START Text passage
Toshitaka is a masculine Japanese given name.

== Written forms ==
Toshitaka can be written using different combinations of kanji characters. Examples:

- 敏隆, "agile, noble"
- 敏孝, "agile, filial piety"
- 敏貴, "agile, precious"
- 敏高, "agile, tall"
- 俊隆, "talented, noble"
- 俊孝, "talented, filial piety"
- 俊貴, "talented, precious"
- 寿隆, "long life, noble"
- 寿孝, "long life, filial piety"
- 寿貴, "long life, precious"
- 寿喬, "long life, high"
- 利隆, "benefit, noble"
- 利孝, "benefit, filial piety"
- 年隆, "year, noble"
- 年貴, "year, precious"

The name can also be written in hiragana としたか or katakana トシタカ.

==Notable people with the name==
- Toshitaka Ikeda (池田 利隆, 1584–1616), Japanese daimyō.
- Toshitaka Kimura (木村 敏隆, born 1963), Japanese rugby union player.
- Toshitaka Kajino (梶野 敏貴, born 1956), Japanese astronomer.
- Toshitaka Maeda (前田 利孝, 1594–1637), Japanese daimyō.
- Toshitaka Nanbu (南部 利敬, 1782–1820), Japanese daimyō.
- Toshitaka Shimizu (清水 敏孝, 1968–2003), Japanese voice actor.
- Toshitaka Tsurumi (鶴見 聡貴, born 1986), Japanese footballer.
END Text passage
### Instructions
**A.** Using the article on the name Toshitaka, explain why it lists so many different written forms of the same name.
**B.** In the article on the name Toshitaka, who is named as a Japanese astronomer?
**C.** Decide whether each statement agrees with the article on the name Toshitaka: (i) The name can be written in hiragana. (ii) Toshitaka Shimizu was a footballer. (iii) Toshitaka is a feminine given name.
START Information provided
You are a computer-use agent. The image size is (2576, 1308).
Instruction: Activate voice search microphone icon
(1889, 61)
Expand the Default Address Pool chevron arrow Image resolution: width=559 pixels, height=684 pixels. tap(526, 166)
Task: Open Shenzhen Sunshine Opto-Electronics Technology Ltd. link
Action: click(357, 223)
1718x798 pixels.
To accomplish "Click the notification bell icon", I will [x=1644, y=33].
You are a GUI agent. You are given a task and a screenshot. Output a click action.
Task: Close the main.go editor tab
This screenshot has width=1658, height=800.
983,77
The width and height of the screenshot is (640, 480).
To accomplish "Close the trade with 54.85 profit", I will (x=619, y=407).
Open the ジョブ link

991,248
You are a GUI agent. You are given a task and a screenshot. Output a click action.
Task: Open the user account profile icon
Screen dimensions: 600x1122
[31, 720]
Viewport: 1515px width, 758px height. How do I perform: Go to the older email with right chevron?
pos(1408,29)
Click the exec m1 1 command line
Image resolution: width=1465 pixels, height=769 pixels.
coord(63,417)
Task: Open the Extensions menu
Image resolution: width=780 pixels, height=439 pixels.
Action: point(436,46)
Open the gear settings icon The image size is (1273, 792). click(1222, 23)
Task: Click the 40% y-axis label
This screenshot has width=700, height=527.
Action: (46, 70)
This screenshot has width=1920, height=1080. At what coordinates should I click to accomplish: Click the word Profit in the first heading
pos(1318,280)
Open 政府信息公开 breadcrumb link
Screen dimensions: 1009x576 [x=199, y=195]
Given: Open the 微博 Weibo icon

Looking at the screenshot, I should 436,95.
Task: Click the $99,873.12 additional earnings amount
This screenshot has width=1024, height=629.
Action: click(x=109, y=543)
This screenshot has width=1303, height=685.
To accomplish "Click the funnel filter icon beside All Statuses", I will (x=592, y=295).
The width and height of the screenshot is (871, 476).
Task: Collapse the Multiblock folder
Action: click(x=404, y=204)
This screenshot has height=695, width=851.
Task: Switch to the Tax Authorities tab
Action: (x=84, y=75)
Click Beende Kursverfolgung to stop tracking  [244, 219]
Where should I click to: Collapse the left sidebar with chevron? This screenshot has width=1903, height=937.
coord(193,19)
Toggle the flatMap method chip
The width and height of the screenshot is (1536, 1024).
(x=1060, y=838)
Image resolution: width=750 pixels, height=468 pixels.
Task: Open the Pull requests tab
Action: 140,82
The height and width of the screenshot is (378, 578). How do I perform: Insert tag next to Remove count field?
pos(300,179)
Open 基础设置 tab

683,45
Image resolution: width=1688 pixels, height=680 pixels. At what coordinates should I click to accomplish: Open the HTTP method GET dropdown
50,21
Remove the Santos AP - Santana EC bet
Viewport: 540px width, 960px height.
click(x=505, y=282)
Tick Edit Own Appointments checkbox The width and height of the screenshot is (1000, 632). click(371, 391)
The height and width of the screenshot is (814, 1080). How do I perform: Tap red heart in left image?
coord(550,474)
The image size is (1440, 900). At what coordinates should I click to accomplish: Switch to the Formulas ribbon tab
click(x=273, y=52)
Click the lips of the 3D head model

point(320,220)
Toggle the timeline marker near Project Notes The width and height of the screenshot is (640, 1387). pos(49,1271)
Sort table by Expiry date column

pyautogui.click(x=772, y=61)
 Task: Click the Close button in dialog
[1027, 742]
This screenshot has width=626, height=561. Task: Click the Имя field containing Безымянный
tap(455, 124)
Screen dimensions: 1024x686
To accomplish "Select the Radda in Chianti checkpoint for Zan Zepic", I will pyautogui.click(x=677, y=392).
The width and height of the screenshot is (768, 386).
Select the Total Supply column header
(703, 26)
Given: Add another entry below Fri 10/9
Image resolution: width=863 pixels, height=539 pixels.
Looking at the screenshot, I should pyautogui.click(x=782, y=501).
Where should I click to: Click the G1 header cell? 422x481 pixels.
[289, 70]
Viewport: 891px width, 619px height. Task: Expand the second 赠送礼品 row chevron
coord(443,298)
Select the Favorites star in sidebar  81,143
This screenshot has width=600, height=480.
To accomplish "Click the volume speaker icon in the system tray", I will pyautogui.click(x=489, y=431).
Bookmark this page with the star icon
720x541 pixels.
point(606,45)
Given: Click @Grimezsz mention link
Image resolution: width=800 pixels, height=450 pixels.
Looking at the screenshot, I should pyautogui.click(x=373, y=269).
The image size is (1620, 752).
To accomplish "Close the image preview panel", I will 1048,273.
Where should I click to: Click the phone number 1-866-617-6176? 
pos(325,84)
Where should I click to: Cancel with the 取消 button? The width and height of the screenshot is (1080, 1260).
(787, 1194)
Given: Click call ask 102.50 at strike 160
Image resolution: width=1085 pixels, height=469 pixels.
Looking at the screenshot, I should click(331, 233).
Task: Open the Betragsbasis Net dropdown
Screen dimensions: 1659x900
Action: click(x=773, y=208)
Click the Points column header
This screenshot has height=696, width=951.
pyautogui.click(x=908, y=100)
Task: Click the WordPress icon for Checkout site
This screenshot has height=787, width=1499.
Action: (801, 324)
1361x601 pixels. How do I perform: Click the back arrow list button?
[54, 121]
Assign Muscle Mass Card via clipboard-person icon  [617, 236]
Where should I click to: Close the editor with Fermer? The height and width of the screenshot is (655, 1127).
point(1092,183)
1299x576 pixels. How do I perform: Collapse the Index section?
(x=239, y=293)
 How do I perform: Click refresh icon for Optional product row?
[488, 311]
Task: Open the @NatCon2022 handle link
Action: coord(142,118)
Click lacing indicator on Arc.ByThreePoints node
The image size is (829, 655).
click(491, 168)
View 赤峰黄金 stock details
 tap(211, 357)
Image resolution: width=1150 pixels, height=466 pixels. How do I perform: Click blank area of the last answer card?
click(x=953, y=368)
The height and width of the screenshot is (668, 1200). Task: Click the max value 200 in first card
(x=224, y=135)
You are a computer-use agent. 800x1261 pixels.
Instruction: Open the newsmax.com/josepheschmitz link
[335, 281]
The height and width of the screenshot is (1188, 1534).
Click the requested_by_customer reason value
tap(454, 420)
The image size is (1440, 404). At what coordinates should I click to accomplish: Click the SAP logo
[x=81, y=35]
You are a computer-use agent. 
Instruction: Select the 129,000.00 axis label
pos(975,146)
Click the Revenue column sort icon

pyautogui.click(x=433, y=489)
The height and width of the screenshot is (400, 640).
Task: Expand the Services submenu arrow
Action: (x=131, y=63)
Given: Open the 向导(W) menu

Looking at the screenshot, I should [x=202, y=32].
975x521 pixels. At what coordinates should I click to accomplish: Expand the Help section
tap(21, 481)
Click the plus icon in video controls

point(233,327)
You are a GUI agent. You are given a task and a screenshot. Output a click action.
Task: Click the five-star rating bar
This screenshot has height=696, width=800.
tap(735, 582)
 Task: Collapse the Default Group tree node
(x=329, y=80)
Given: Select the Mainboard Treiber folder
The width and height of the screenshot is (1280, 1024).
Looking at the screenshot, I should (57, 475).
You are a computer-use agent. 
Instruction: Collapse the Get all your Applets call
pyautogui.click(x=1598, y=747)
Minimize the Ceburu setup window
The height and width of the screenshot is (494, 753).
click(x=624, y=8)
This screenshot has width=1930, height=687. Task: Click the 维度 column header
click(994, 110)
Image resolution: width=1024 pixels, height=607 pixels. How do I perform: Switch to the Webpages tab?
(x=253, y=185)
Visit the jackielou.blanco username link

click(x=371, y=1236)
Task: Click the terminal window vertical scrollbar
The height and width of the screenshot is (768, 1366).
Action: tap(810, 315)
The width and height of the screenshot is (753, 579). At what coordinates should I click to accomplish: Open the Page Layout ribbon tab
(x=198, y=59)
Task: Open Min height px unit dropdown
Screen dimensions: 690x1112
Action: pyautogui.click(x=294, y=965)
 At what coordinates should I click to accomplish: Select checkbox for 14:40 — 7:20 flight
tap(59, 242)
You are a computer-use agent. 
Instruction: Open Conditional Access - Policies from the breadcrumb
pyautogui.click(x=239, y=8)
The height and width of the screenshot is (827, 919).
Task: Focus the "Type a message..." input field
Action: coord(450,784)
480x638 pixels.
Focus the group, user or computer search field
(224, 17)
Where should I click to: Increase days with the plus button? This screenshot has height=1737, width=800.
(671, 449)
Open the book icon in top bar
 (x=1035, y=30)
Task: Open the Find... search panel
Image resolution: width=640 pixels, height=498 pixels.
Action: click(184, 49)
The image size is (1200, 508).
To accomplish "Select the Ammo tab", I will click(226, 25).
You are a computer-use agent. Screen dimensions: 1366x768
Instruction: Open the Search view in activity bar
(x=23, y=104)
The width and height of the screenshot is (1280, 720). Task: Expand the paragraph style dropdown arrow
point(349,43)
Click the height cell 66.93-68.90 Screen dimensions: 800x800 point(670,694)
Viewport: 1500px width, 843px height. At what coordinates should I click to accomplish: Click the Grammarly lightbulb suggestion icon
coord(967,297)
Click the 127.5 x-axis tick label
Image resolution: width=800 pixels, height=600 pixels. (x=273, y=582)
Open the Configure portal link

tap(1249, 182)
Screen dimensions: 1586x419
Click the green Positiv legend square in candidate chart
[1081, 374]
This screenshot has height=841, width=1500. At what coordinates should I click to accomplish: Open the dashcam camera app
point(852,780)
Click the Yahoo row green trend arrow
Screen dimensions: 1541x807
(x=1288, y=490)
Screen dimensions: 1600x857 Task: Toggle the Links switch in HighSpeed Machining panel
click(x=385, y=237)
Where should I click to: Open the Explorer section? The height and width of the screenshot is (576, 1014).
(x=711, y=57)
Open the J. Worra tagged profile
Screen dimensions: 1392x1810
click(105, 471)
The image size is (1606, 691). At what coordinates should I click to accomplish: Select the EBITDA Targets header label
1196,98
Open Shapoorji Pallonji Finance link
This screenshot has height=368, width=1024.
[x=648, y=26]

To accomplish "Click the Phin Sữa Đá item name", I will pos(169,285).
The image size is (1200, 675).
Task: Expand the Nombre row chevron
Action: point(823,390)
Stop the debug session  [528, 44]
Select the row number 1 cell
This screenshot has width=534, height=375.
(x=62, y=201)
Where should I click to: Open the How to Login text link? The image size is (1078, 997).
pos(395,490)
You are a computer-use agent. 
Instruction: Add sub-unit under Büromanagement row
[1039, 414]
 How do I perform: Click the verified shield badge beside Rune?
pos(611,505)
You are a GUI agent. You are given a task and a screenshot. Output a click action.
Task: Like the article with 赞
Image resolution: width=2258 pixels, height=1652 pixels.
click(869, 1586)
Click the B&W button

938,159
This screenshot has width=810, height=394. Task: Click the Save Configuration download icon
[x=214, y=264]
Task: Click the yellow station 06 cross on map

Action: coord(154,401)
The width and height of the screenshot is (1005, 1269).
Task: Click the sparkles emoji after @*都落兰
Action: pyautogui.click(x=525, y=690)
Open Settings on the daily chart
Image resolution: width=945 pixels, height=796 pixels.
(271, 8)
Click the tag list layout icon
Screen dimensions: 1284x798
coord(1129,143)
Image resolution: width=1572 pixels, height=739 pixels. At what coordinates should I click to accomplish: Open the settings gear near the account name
END Information provided
### Expected outputs
**A.** Toshitaka can be written using different combinations of kanji characters. Each combination carries its own meaning, such as 敏隆 for "agile, noble" or 寿貴 for "long life, precious." The article lists these combinations as examples.

**B.** Toshitaka Kajino (梶野 敏貴), born 1956.

**C.**
(i) Yes: "The name can also be written in hiragana としたか"
(ii) No: "Toshitaka Shimizu (清水 敏孝, 1968–2003), Japanese voice actor."
(iii) No: "Toshitaka is a masculine Japanese given name."